Possíveis Olhares
Brasília, DF, em fevereiro
de 2020, AD.
Queridos companheiros de
jornada em busca da vida interior,
Há
alguns anos, publiquei neste espaço virtual, uma “Crônica dos Possíveis Olhares”, onde propunha uma meditação sobre
as palavras de Jesus no Sermão do Monte pelas quais Ele nos exorta a adotar uma
maneira diferente de ver a realidade à nossa volta.
O texto
está em
Nesses
dias, essa reflexão foi retomada na nossa comunidade em razão de experiências
vividas por vários irmãos no ano passado, envolvendo circunstâncias diversas e
mesmo intensos períodos de dificuldades e provações.
Consideramos
os seguintes textos do Evangelho de Mateus.
·
Mateus 5:8 – os puros de coração verão a Deus.
·
Mateus 6:22-23 – os olhos são as lâmpadas do corpo.
·
Mateus 6:26, 28 – é necessário olhar e ver como o Pai cuida de tudo.
Jesus nos
convida a percebermos de modo diferente as circunstâncias da vida, as necessidades
e os temores cotidianos que nos enchem de ansiedade. Ele nos leva a enxergar
nas cenas e experiências normais e comuns do nosso viver – as aves dos céus, as
flores silvestres – o cuidado do nosso Pai celeste e a, desse modo, encontrarmos
confiança, esperança e descanso em Sua divina Providência, como Seus filhos.
Mas,
devemos nos perguntar: o que nos impede, muitas vezes, de ver a Deus, de
perceber Sua Presença, Sua misericórdia, Seu amor e Providência ao nosso redor
e nas circunstâncias de nossa vida? O que nos atrapalha discernir a Realidade divina
que envolve todas as coisas, visíveis e invisíveis, e abrange todos os aspectos
de nossa existência?
O Senhor
nos diz que, para termos essa revelação, são necessárias a pureza no olhar e a
pureza no coração, unindo-se a percepção física exterior à compreensão
interior.
Para onde
e como devemos olhar? Isto é, em que devemos focar nossa atenção, pensamento, sentimento
e cogitações? Gosto das expressões do salmista quando diz: “Tu, Senhor, lanças
luz nas minhas trevas” (Salmo 18:28); e “Na tua
luz vemos a luz”(Salmo 36:9).
Precisamos
buscar essa iluminação, essa pureza no olhar, na meditação na Palavra do
Senhor, na atuação reveladora do Espírito no nosso espírito, na consideração de
Seus poderosos feitos, na experiência de Sua misericórdia, na contemplação de
Sua Face.
Mas,
para, de fato, vermos a Realidade divina, é preciso cuidar da maneira como
essas percepções são acolhidas no nosso coração. Nosso coração está em busca da
pureza de fé, de intenção, de vontade e de amor ao Senhor? Ou está ele confuso
e cheio de ideias e sentimentos conflitantes, de desejos, temores e fantasias,
frutos de nossa própria alma?

Pedido escrito 1: Redimensione os registros do início até a linha que contém "Action: tap(309, 401)", inclusive: reproduza todas essas linhas, com os pedidos, multiplicando por 1,45 apenas as coordenadas das respostas e arredondando para números inteiros, com as metades para cima. Deixe as imagens fora da resposta.
A carta acima não tem nenhuma relação com os registros.

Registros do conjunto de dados

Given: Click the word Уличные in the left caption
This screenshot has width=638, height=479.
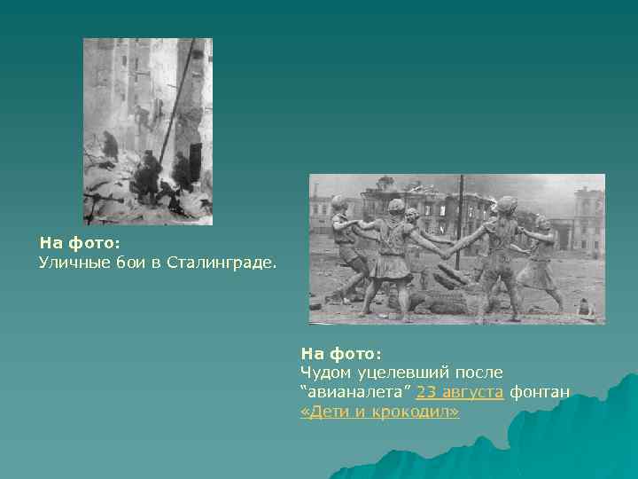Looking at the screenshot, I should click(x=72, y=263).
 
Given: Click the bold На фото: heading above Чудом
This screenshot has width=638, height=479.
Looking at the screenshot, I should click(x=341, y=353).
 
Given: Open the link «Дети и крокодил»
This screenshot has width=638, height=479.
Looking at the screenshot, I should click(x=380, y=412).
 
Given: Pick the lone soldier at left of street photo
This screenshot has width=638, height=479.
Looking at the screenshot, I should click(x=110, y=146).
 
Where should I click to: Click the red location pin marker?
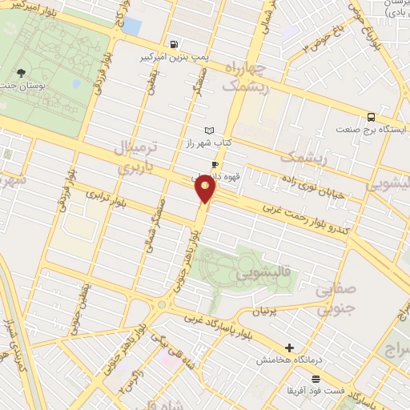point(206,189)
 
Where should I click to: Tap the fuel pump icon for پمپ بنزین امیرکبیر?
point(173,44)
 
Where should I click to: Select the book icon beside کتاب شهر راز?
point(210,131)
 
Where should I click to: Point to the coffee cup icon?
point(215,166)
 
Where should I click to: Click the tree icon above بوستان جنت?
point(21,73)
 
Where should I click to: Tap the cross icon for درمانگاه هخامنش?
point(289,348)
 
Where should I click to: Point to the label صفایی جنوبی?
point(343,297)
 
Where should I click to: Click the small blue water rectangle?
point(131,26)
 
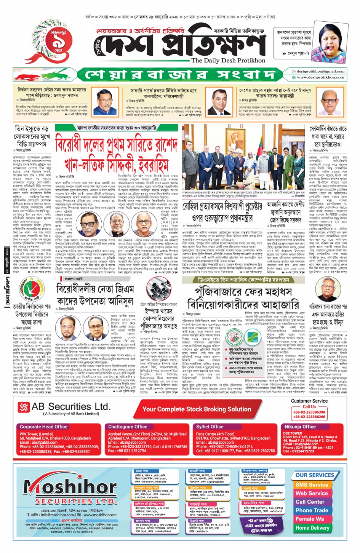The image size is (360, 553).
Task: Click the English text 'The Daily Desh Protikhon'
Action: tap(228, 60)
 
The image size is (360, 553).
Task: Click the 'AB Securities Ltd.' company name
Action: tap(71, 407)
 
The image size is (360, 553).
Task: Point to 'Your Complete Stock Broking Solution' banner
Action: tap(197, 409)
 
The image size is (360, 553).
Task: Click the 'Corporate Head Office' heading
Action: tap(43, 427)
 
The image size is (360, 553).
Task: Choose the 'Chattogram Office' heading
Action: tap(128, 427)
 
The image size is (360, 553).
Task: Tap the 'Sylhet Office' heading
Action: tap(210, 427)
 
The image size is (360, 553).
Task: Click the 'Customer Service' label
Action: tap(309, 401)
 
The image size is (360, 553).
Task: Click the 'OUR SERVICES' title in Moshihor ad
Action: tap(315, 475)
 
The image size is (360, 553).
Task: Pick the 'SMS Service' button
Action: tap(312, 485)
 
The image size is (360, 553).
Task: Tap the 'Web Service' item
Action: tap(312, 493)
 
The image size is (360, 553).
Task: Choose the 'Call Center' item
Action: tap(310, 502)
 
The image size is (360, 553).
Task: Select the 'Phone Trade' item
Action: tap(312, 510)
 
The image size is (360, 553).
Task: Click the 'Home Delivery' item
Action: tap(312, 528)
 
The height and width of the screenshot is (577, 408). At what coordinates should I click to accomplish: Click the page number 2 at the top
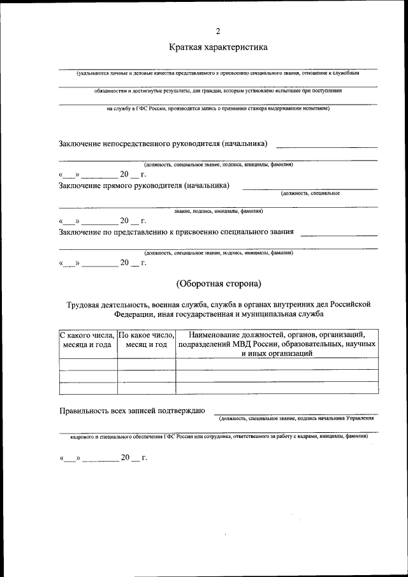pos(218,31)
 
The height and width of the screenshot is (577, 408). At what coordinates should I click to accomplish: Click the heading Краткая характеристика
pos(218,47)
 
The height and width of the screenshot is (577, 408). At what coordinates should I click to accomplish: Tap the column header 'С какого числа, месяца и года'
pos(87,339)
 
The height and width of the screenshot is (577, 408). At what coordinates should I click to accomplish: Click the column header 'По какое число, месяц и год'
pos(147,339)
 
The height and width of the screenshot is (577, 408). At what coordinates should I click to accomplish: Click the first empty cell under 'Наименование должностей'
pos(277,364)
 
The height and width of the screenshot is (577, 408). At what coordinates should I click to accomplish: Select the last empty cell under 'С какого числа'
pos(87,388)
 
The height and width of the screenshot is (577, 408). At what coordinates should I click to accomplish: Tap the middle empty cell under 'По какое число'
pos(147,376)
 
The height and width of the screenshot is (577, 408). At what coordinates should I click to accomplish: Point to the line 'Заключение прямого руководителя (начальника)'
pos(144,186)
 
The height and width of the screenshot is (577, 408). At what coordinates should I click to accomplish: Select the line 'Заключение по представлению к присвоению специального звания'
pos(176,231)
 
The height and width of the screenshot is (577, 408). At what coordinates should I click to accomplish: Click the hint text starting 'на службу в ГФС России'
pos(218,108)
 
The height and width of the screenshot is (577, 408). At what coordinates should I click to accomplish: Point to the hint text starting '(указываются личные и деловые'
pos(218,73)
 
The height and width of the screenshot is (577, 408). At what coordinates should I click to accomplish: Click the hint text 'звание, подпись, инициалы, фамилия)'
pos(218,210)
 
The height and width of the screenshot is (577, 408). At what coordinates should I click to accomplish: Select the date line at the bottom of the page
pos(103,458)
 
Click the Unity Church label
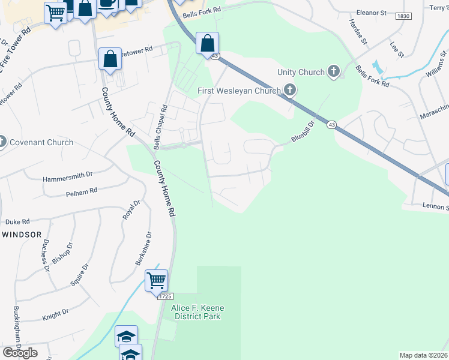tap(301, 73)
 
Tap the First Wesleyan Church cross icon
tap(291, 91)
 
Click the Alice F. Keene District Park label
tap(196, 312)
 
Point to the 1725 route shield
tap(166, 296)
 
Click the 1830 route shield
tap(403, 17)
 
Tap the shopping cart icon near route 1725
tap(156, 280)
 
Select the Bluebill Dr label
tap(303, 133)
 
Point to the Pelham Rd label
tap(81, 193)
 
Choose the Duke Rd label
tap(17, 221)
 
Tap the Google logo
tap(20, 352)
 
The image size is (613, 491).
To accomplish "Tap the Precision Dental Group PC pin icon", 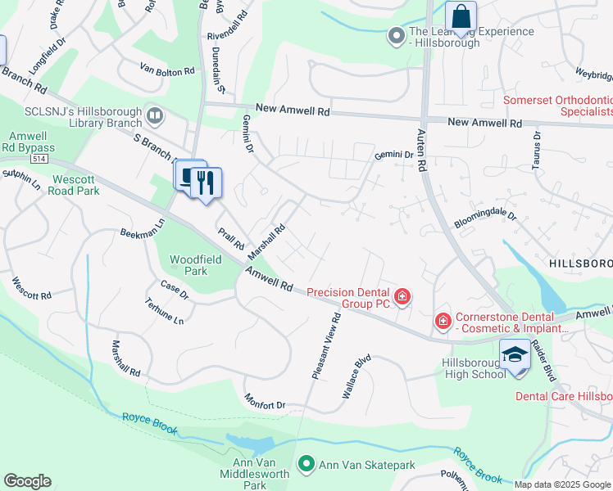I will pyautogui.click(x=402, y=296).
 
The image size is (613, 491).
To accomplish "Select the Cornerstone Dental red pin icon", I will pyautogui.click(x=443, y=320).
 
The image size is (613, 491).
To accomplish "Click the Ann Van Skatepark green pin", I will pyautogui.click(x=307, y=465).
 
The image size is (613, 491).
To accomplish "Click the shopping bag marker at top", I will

Pedido escrito 2: Transcreva fielmente o trecho da carta que vai de "Consideramos" até "como Seus filhos.".

Resposta esperada 1:
Given: Click the word Уличные in the left caption
This screenshot has width=638, height=479.
Looking at the screenshot, I should click(x=104, y=381).
 
Given: Click the bold На фото: heading above Чудом
This screenshot has width=638, height=479.
Looking at the screenshot, I should click(x=494, y=512).
 
Given: Open the link «Дети и крокодил»
This screenshot has width=638, height=479.
Looking at the screenshot, I should click(x=551, y=597).
 
Given: Pick the lone soldier at left of street photo
This screenshot has width=638, height=479.
Looking at the screenshot, I should click(x=160, y=212).
 
Where should I click to: Click the red location pin marker?
point(299,274)
 
Where should I click to: Tap the fuel pump icon for پمپ بنزین امیرکبیر?
point(251,64)
 
Where should I click to: Select the book icon beside کتاب شهر راز?
point(305,190)
 
Where should I click to: Point to the coffee cup icon?
point(312,241)
 
Where should I click to: Click the tree icon above بوستان جنت?
point(30,106)
 
Where should I click to: Tap the cross icon for درمانگاه هخامنش?
point(419,505)
 
Where should I click to: Point to the label صفایی جنوبی?
point(497,431)
 
Where should I click to: Click the small blue water rectangle?
point(190,38)
 
The image size is (360, 553).
Task: Click the English text 'The Daily Desh Protikhon'
Action: tap(331, 87)
 
The image size is (360, 553).
Task: Click the 'AB Securities Ltd.' company name
Action: tap(103, 590)
 
The image size is (360, 553).
Task: Point to 'Your Complete Stock Broking Solution' banner
Action: tap(286, 593)
 
The image size is (360, 553).
Task: Click the 'Corporate Head Office' heading
Action: tap(62, 619)
 
The image size is (360, 553).
Task: Choose the 'Chattogram Office' heading
Action: tap(186, 619)
 
The image size is (360, 553).
Task: Tap the 'Sylhet Office' heading
Action: tap(305, 619)
 
The image size is (360, 553).
Task: Click the 'Customer Service' label
Action: tap(448, 581)

Resposta esperada 2:
Consideramos
os seguintes textos do Evangelho de Mateus.
·
Mateus 5:8 – os puros de coração verão a Deus.
·
Mateus 6:22-23 – os olhos são as lâmpadas do corpo.
·
Mateus 6:26, 28 – é necessário olhar e ver como o Pai cuida de tudo.
Jesus nos
convida a percebermos de modo diferente as circunstâncias da vida, as necessidades
e os temores cotidianos que nos enchem de ansiedade. Ele nos leva a enxergar
nas cenas e experiências normais e comuns do nosso viver – as aves dos céus, as
flores silvestres – o cuidado do nosso Pai celeste e a, desse modo, encontrarmos
confiança, esperança e descanso em Sua divina Providência, como Seus filhos.